# MEDIO FÍSICO > Embalses > C.I. Cataluña >  Noviembre lluvioso pero...

## ficus

Me sorprende que después de lo que ha llovido estos días en Cataluña, los pantanos no han aumentado su caudal e incluso en algunos casos ha disminuido.
 :Confused:

----------


## No Registrado

Yo me pregunto lo mismo; veo cómo lluve muchísimos días pero en cambio los aumentos en agua embalsada van en torno a un 0 y poco por ciento. ¿Se prevee que siga lloviendo y con el deshielo aumenten? Quizá van desembalsando para luego tener espacio para regular las cuencas... Que no tengo mucha idea pero se me ocurre eso...

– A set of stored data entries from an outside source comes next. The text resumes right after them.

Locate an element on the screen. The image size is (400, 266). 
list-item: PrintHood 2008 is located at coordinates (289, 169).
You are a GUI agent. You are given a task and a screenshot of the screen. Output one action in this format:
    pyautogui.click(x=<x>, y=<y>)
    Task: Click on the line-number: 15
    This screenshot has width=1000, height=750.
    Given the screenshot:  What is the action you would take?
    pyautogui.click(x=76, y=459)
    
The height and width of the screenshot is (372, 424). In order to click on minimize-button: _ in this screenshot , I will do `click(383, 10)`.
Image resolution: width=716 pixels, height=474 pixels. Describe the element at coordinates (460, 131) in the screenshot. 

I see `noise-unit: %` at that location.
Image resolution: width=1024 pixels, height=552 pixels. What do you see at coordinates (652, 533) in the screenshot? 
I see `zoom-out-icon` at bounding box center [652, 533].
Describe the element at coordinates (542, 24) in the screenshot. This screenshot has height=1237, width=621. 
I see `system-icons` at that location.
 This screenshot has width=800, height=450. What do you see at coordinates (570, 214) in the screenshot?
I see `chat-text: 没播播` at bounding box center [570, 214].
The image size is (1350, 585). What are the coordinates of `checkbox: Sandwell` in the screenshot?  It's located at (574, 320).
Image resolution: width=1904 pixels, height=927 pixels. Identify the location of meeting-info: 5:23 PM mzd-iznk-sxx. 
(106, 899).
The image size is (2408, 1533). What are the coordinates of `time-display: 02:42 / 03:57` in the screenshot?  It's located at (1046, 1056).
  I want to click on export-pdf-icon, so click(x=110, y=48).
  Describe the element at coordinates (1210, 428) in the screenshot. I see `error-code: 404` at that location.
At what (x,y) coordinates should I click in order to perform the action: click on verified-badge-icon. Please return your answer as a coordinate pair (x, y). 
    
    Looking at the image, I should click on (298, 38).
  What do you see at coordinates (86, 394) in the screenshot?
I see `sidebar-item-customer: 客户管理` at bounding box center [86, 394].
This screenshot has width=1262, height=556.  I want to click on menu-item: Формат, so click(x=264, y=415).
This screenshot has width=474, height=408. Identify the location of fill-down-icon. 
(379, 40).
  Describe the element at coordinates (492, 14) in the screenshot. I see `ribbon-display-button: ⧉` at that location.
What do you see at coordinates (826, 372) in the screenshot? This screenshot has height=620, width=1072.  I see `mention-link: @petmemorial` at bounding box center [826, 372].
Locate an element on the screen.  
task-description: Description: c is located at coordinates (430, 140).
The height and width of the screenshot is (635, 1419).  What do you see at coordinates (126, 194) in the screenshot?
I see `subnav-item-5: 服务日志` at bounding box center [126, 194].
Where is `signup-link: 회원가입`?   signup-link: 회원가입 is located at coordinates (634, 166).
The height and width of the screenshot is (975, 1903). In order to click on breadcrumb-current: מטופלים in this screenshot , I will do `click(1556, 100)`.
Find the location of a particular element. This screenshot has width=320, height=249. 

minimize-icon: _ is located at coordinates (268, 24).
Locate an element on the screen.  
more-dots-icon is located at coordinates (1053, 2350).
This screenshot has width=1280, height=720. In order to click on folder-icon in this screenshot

A ver si alguien mejor informado nos ilustra.

----------


## sergi1907

Hola,
Si que es verdad que en comparación con el resto de España los pantanos de Cataluña no han sufrido un aumento importante aún habiendo tenido bastantes episodios de lluvia, pero precisamente por la nieve que ha caído en los Pirineos, pantanos como el de Oliana y Tremp tienen que desembalsar para cuando llegue el deshielo.
Si os fijais es por culpa de estos dos pantanos por lo que la variación de esta semana es negativa.

----------